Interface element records
◇ ◇ ◇

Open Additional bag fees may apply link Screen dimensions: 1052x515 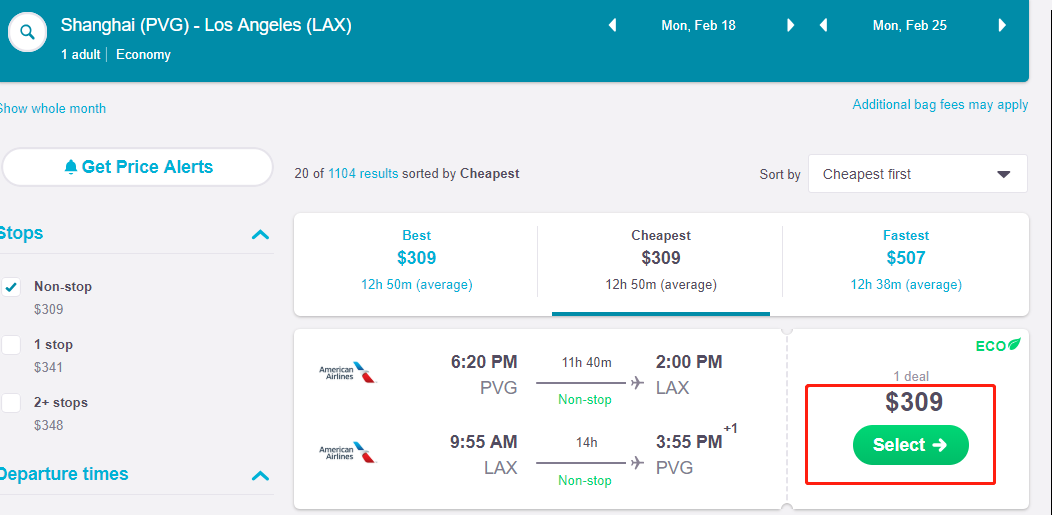[x=940, y=105]
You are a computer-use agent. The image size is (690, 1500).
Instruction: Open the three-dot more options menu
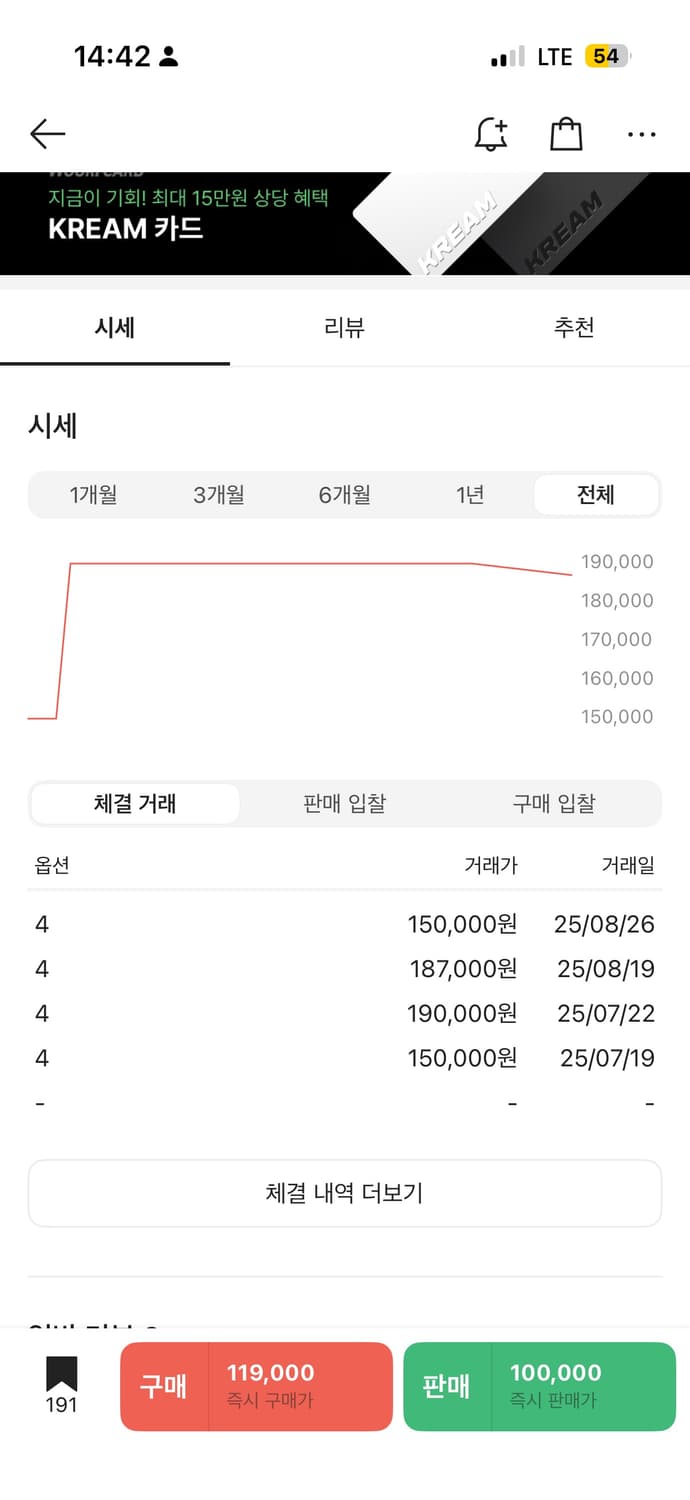[641, 134]
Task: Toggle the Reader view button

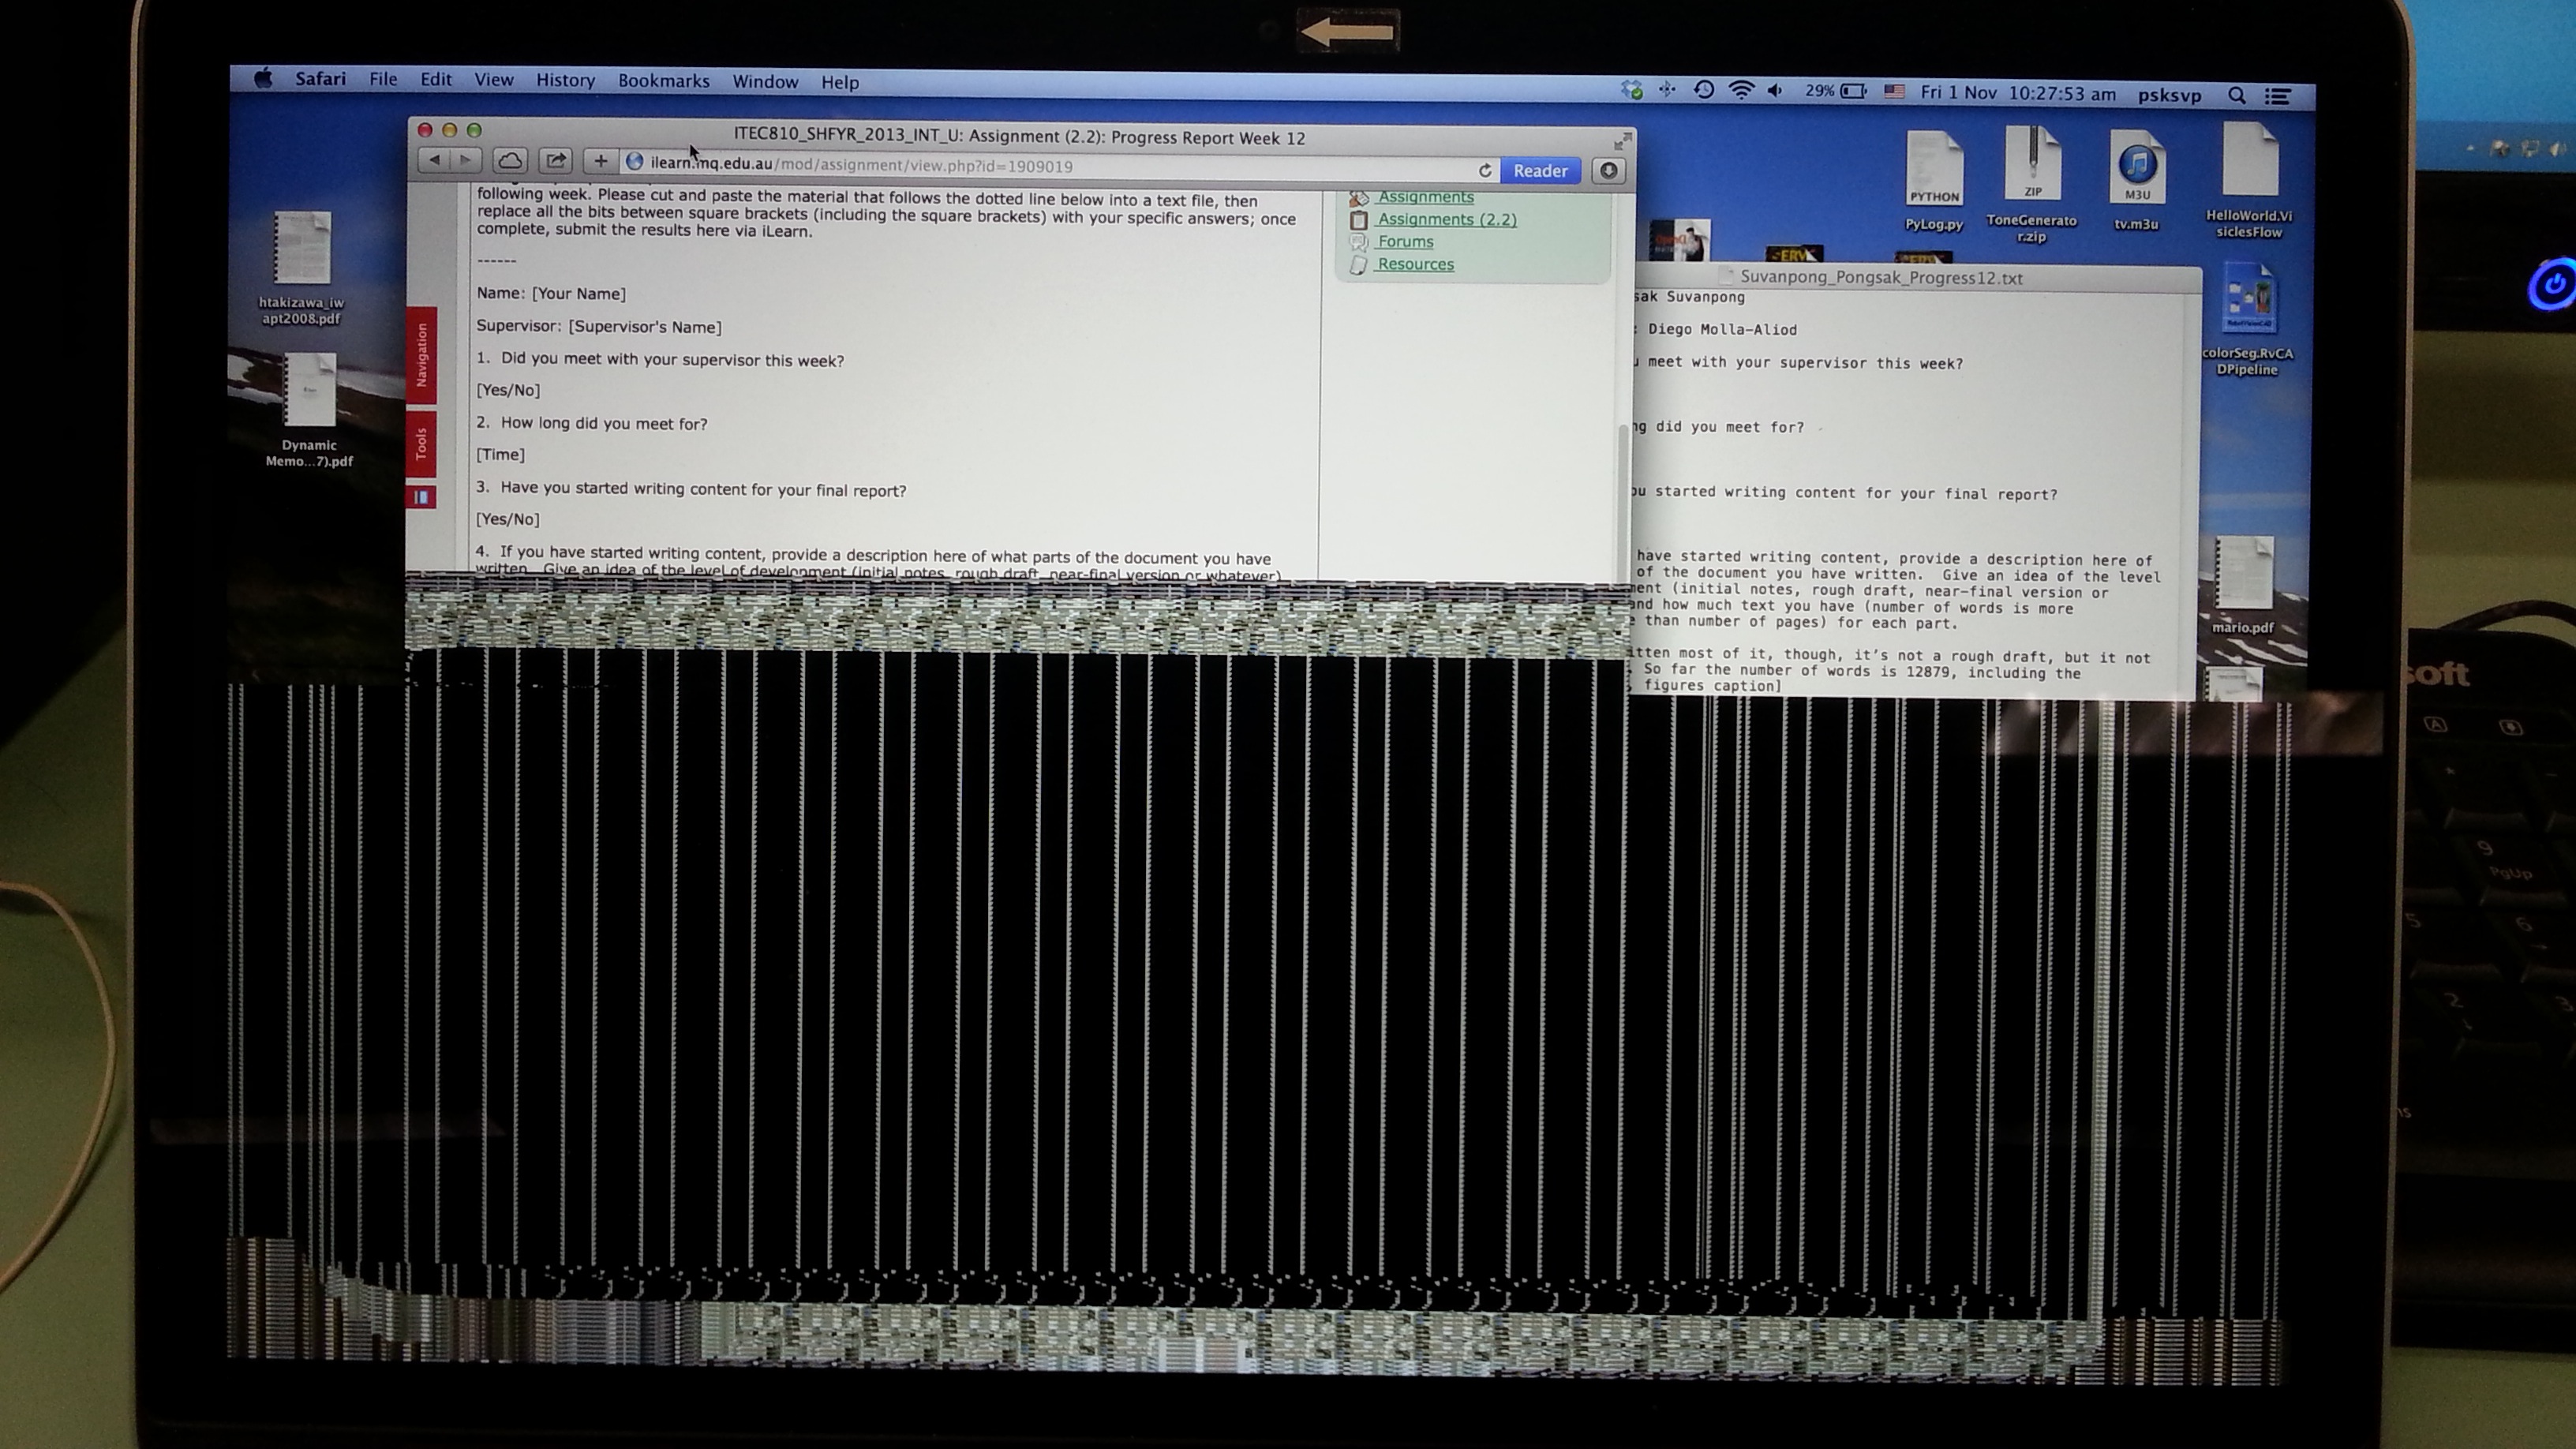Action: [x=1540, y=171]
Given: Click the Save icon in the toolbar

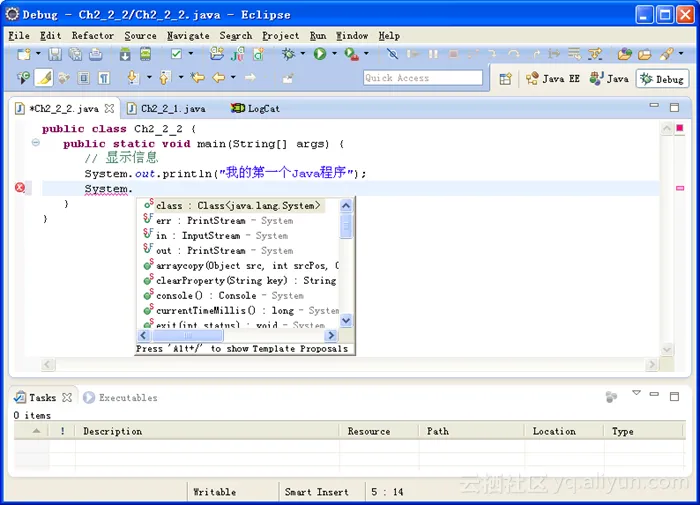Looking at the screenshot, I should [x=55, y=54].
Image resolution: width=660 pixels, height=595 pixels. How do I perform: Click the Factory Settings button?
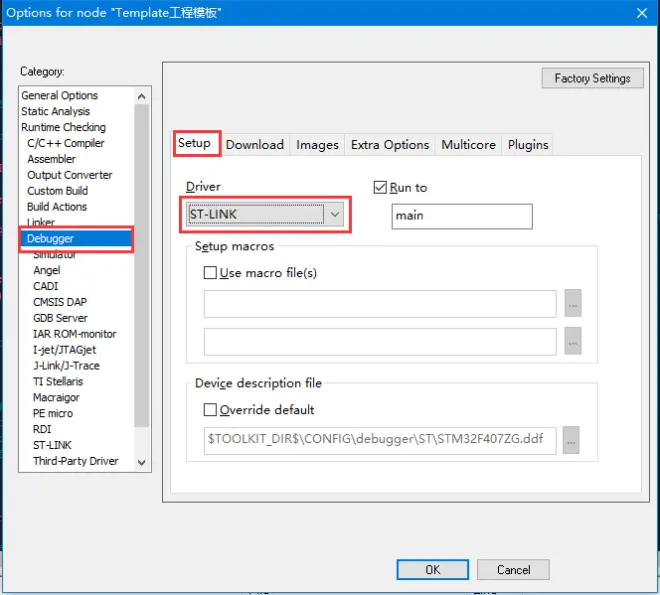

◇ ◇ ◇

_WHAT TO PRODUCE_:
Copy the lines of the listing, from the line containing "Given: Click the Save icon in the toolbar" through the end of the listing, word for word and with both ends included. Leave the pictures out of your copy.

_FULL SOLUTION_:
Given: Click the Save icon in the toolbar

Looking at the screenshot, I should [x=55, y=54].
Image resolution: width=660 pixels, height=595 pixels. How do I perform: Click the Factory Settings button?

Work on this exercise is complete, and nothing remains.